McAdams Ryan M, Pak Daniel, Lalovic Bojan, Phillips Brian, Shen Danny D
Department of Pediatrics, University of Wisconsin School of Medicine and Public Health, Madison, WI, USA.
Department of Pharmacy, Seattle Children's Hospital, Seattle, WA, USA.
Anesthesiol Res Pract. 2020 Feb 25;2020:2582965. doi: 10.1155/2020/2582965. eCollection 2020.
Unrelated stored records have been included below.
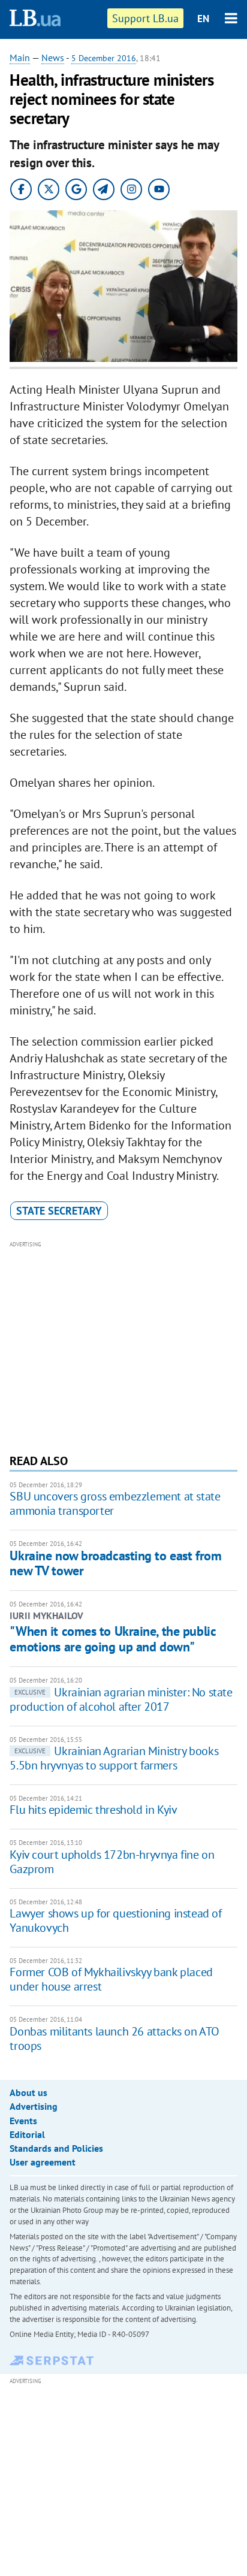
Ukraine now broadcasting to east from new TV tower (115, 1563)
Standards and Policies (56, 2148)
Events (23, 2121)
Dexmedetomidine is a promising sedative and analgesic for newborns with hypoxic-ischemic encephalopathy (HIE) undergoing therapeutic hypothermia (TH). Pharmacokinetics and safety of dexmedetomidine were evaluated in a phase I, single-center, open-label study to inform future trial strategies. We recruited 7 neonates ≥36 weeks' gestational age diagnosed with moderate-to-severe HIE, who received a continuous dexmedetomidine infusion during TH and the 6 h rewarming period. Time course of plasma dexmedetomidine concentration was characterized by serial blood sampling during and after the 64.8 ± 6.9 hours of infusion. Noncompartmental analysis yielded descriptive pharmacokinetic estimates: plasma clearance of 0.760 ± 0.155 L/h/kg, steady-state distribution volume of 5.22 ± 2.62 L/kg, and mean residence time of 6.84 ± 3.20 h. Naive pooled and population analyses according to a one-compartment model provided similar estimates of clearance and distribution volume. Overall, clearance was either comparable or lower, distribution volume was larger, and mean residence time or elimination half-life was longer in cooled newborns with HIE compared to corresponding estimates previously reported for uncooled (normothermic) newborns without HIE at comparable gestational and postmenstrual ages. As a result, plasma concentrations in cooled newborns with HIE rose more slowly in the initial hours of infusion compared to predicted concentration-time profiles based on reported pharmacokinetic parameters in normothermic newborns without HIE, while similar steady-state levels were achieved. No acute adverse events were associated with dexmedetomidine treatment. While dexmedetomidine appeared safe for neonates with HIE during TH at infusion doses up to 0.4 g/kg/h, a loading dose strategy may be needed to overcome the initial lag in rise of plasma dexmedetomidine concentration.
右美托咪定是一种很有前景的镇静镇痛药,适用于接受治疗性低温(TH)的缺氧缺血性脑病(HIE)新生儿。在一项I期单中心开放标签研究中评估了右美托咪定的药代动力学和安全性,为未来的试验策略提供依据。我们招募了7名胎龄≥36周、诊断为中重度HIE的新生儿,他们在TH及6小时复温期接受右美托咪定持续输注。在64.8±6.9小时输注期间及之后,通过连续采血来表征血浆右美托咪定浓度的时间过程。非房室分析得出描述性药代动力学估计值:血浆清除率为0.760±0.155L/h/kg,稳态分布容积为5.22±2.62L/kg,平均驻留时间为6.84±3.20小时。根据一室模型进行的初始汇总分析和群体分析得出了相似的清除率和分布容积估计值。总体而言,与先前报道的在可比胎龄和月经后年龄的未接受低温治疗(体温正常)且无HIE的新生儿相比,接受低温治疗的HIE新生儿的清除率相当或更低,分布容积更大,平均驻留时间或消除半衰期更长。因此,与基于无HIE的体温正常新生儿报道的药代动力学参数预测的浓度-时间曲线相比,接受低温治疗的HIE新生儿在输注最初几小时血浆浓度上升更缓慢,而稳态水平相似。右美托咪定治疗未出现急性不良事件。虽然右美托咪定在输注剂量高达0.4μg/kg/h时对接受TH的HIE新生儿似乎是安全的,但可能需要采用负荷剂量策略来克服血浆右美托咪定浓度上升的初始延迟。